Work instruction:
Every line below between the one holding "573x407 pixels." and the one holding "Task: Open the Video instructions link", inclusive, should be copied exactly, and no other line.

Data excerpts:
====

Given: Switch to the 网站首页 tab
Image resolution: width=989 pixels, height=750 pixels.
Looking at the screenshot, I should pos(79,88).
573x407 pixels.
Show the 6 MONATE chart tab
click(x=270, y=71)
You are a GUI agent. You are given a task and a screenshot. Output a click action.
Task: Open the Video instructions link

====

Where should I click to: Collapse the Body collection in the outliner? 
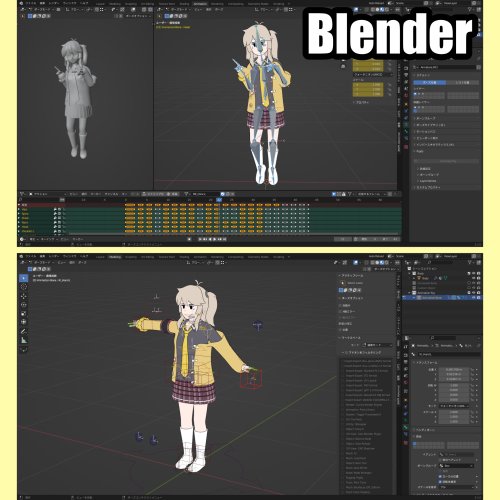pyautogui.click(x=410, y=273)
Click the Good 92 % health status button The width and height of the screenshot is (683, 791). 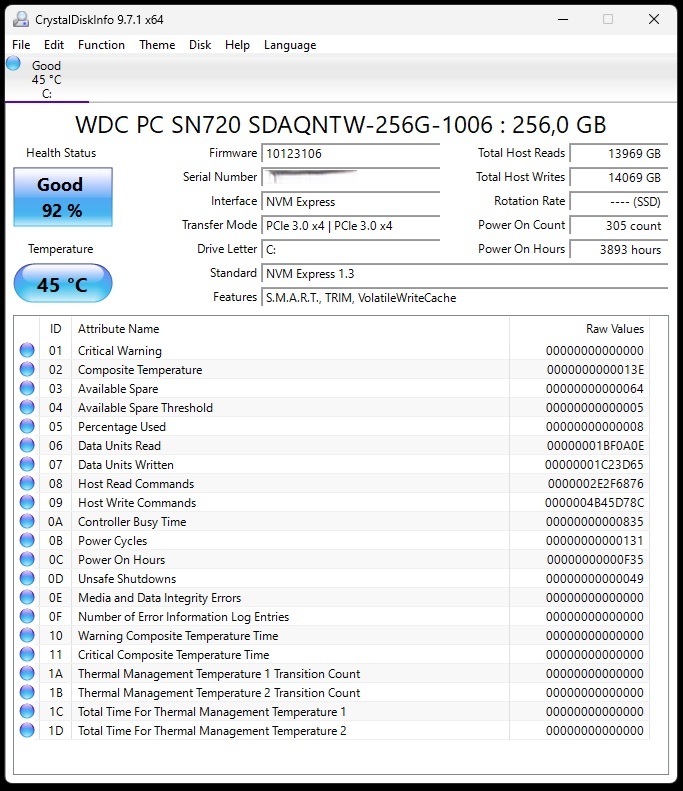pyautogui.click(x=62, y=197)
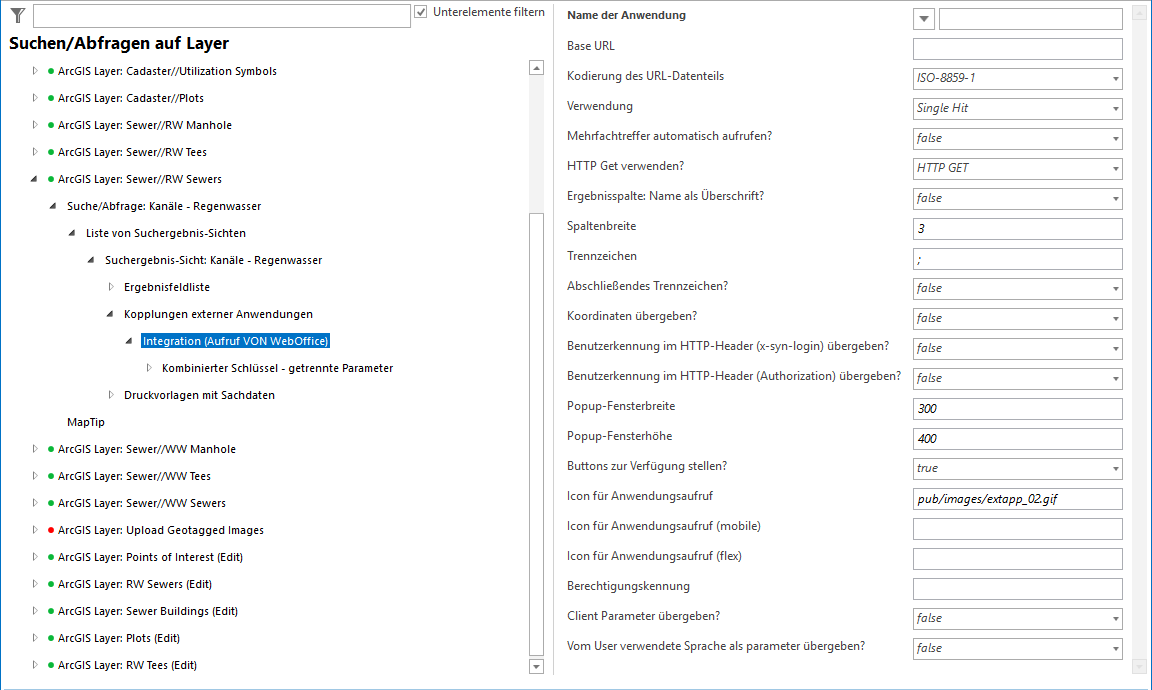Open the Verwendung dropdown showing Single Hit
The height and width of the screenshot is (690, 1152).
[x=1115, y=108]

====

Task response:
573x407 pixels.
Show the 6 MONATE chart tab
click(x=270, y=71)
You are a GUI agent. You are given a task and a screenshot. Output a click action.
Task: Open the Video instructions link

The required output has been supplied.